> [What this task involves]: Rescale the stretch of data from the start through the line containing "Tennessee [Tennessee (1 item)] (55, 1965)", both ends included, and write out every line again, requests too. Multiply each coordinate in the answers by 1.3 and round it to a whole number, with halves rounded up.

> [Provided entries]:
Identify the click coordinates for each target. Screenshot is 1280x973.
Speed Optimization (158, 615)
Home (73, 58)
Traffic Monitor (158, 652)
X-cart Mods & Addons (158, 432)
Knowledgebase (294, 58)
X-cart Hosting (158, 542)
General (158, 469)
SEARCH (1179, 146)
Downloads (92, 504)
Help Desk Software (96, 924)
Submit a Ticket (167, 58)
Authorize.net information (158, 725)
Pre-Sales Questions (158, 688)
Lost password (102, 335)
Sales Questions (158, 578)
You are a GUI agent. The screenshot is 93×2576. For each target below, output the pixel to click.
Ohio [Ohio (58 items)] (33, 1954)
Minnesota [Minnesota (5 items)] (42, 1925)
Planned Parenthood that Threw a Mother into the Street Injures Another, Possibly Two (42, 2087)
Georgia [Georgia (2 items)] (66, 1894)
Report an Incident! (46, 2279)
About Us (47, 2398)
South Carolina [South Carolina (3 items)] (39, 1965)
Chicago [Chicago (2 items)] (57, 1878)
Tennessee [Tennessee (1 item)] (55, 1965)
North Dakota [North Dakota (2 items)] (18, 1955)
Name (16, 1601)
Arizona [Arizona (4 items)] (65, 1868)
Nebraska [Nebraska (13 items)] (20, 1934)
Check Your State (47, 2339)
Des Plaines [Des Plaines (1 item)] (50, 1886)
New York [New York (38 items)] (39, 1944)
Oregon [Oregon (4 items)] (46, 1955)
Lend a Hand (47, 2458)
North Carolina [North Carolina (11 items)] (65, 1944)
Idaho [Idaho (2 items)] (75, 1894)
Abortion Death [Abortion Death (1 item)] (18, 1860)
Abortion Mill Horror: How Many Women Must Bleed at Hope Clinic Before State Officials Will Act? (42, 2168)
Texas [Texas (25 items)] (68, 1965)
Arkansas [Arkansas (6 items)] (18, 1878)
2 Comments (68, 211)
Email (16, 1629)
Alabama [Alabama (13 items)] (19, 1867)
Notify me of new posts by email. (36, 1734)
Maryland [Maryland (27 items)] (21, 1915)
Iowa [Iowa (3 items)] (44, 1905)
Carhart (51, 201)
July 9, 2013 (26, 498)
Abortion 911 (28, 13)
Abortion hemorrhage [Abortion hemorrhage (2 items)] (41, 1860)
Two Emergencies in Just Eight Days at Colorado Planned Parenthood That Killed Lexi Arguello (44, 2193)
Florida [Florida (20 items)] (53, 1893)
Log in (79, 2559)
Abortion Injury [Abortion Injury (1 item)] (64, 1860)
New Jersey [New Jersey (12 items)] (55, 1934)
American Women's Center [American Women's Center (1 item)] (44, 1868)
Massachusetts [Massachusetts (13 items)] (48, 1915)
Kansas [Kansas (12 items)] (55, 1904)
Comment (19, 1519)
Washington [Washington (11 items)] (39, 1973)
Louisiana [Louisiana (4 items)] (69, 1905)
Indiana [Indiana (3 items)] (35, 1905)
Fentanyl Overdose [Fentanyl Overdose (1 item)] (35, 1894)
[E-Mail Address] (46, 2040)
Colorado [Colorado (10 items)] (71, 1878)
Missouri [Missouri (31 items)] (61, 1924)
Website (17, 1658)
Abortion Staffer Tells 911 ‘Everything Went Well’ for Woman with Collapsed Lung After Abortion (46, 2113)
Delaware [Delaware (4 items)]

> [Task response]:
Identify the click coordinates for each target. Screenshot is 1280x973.
Speed Optimization (205, 800)
Home (95, 75)
Traffic Monitor (205, 848)
X-cart Mods & Addons (205, 562)
Knowledgebase (382, 75)
X-cart Hosting (205, 705)
General (205, 610)
SEARCH (1533, 190)
Downloads (120, 655)
Help Desk Software (125, 1201)
Submit a Ticket (217, 75)
Authorize.net information (205, 943)
Pre-Sales Questions (205, 894)
Lost password (133, 436)
Sales Questions (205, 751)
You are a GUI agent. The screenshot is 93×2576. For each target below, output the pixel to click.
Ohio [Ohio (58 items)] (43, 2540)
Minnesota [Minnesota (5 items)] (55, 2503)
Planned Parenthood that Threw a Mother into the Street Injures Another, Possibly Two (55, 2713)
Georgia [Georgia (2 items)] (86, 2462)
Report an Incident! (60, 2963)
About Us (61, 3117)
South Carolina [South Carolina (3 items)] (51, 2555)
Chicago [Chicago (2 items)] (74, 2441)
Tennessee [Tennessee (1 item)] (72, 2555)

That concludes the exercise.